Zimbabwean education, despite being acclaimed as one of the best on the continent, has been lacking the crucial infusion of patriotic values; a glaring insufficiency in a curriculum that has been clamouring for reform in the past few years.
The same paucity has equally been visible in the calibre of graduates the country’s universities have been producing over the years; an anomaly The Patriot highlighted a few years ago as the root of the current problems eating into our systems.
This is the question that Dokora was trying to solve when he appeared before the Parliamentary Portfolio Committee on Education, Arts Sport and Culture last week.
“The proposed curriculum review will include introduction of a national school pledge for the infant school module, junior and secondary school to instill values of pride to be Zimbabweans,” Dokora said.
Zimbabwe’s education, while it is glittering on producing some of the best brains in the world, it is woefully short on producing patriots.
“If people challenge it (the proposal), I am willing to stand by it,” Dokora said.
“Other jurisdictions like America have a school pledge and every day they recite it.
“We should not doubt that our children should stand by their country.
“America has children of diverse cultures and even they salute the American flag.”
A curriculum that fuses the country’s liberation war history, patriotism, self-help skills, unity and development with academic prowess is the tonic for Zimbabwe’s anticipated development.
There is nothing wrong with pupils saluting the national flag and reciting a pledge of patriotism to their country.
Loving the country is not about ZANU PF alone as the MDC and their cousins in the civil society will say when they oppose Dokora’s proposal.
It is about cherishing and loving the country outside the boundaries of political affiliation.
For any country, infusing patriotism into their children is the absolute pinnacle.
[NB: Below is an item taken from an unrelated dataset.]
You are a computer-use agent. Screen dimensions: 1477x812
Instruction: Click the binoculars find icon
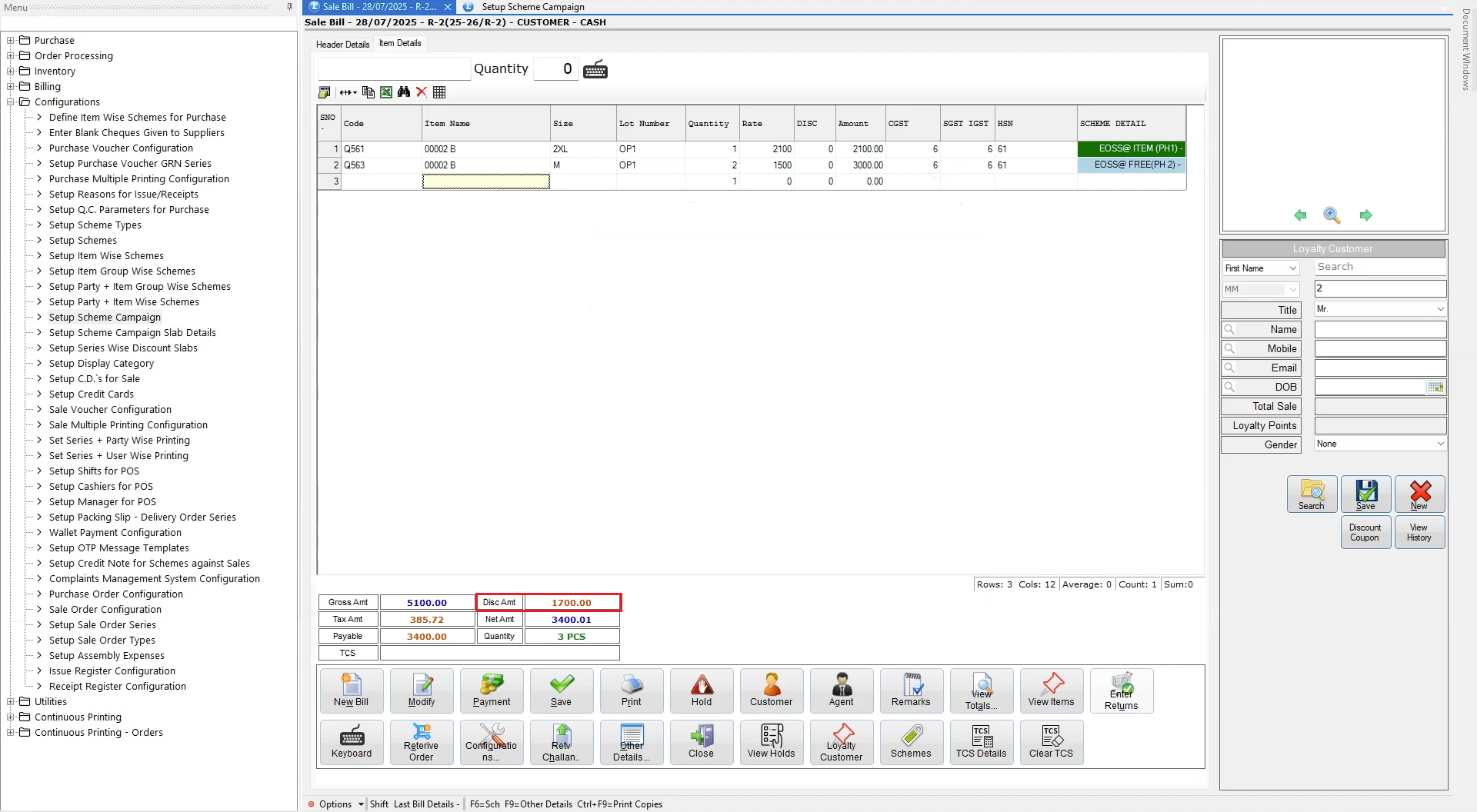tap(404, 92)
That makes any potential denial of that proposal all the more strange.
Nobukatsu Fujioka, an associate professor of philosophy at Waseda University’s School of Culture, Media and Society says infusion of patriotic values involves more than just telling students to be patriotic.
That it requires overall evaluation of a curriculum just like what Dokora is proposing for Zimbabwe’s education system.
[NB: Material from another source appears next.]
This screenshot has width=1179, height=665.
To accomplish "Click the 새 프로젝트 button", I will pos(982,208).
“But patriotism is not something that a teacher can instill into children simply by telling them to love their country,” says Professor Fujioka.
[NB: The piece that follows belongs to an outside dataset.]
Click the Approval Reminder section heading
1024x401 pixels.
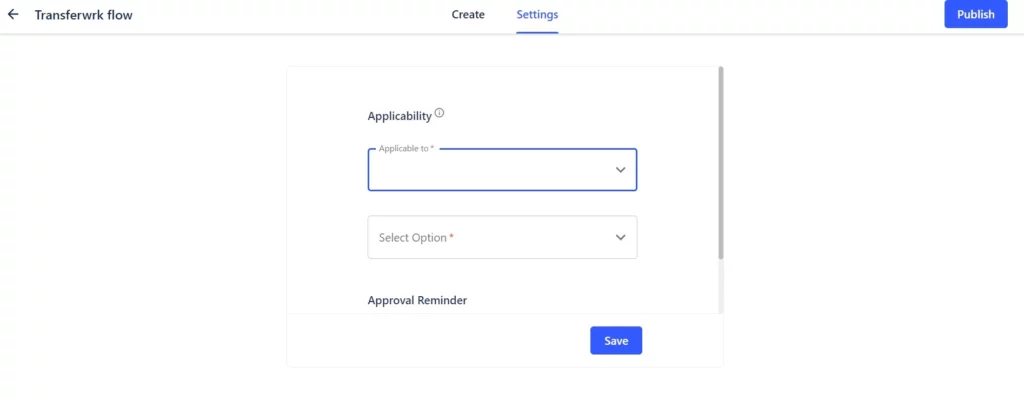(417, 300)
“One cannot present patriotism to children like a birthday cake that comes out of a box.
“It cannot be taught like showing them how to solve a quadratic equation, either.
“The essence of patriotic education lies in the orientation of an overall educational plan.
“It manifests itself in scattered fashion in various subjects and educational areas. “Children are encouraged to develop an interest in Japan, its people and its rich and unique culture in a natural way, and to nurture pride in and cherish their country.”
It is common cause that for any country, teaching love for one’s country occupies an important place in education.
This is where the British got us through the current curriculum.
Where we were supposed to be taught about Mbuya Nehanda and the liberation struggle, we were taught about Napoleon Bonaparte, Winston Churchill, Adolf Hitler and the First and Second World Wars.
Since the turn of the new millennium when our relations with our erstwhile colonisers turned sour, it became so easy for our so-called academics to abandon the ideals of the liberation struggle and our history in favour of a British funded and founded party and ‘ideology’.
There has been an equally sustained onslaught on our history by the Americans.
In November 2012, the US Embassy Public Affairs Section held a presentation where a collection of articles authored by former American Ambassador to Harare Charles Ray was translated to Shona.
Titled ‘Kwaunoenda Ndiko Kwakanyanya Kukosha Kudarika Kwaunobva’, the collection was aimed at rubbishing the country’s war of liberation among other issues.
The problem with our education is that it is too Westernised.
Therefore the proposed Dokora changes must among other things prioritise our history and patriotism.
For our children to salute the national flag and recite a pledge of patriotism at school is just a simple way of catching them young, just as the Americans and British do.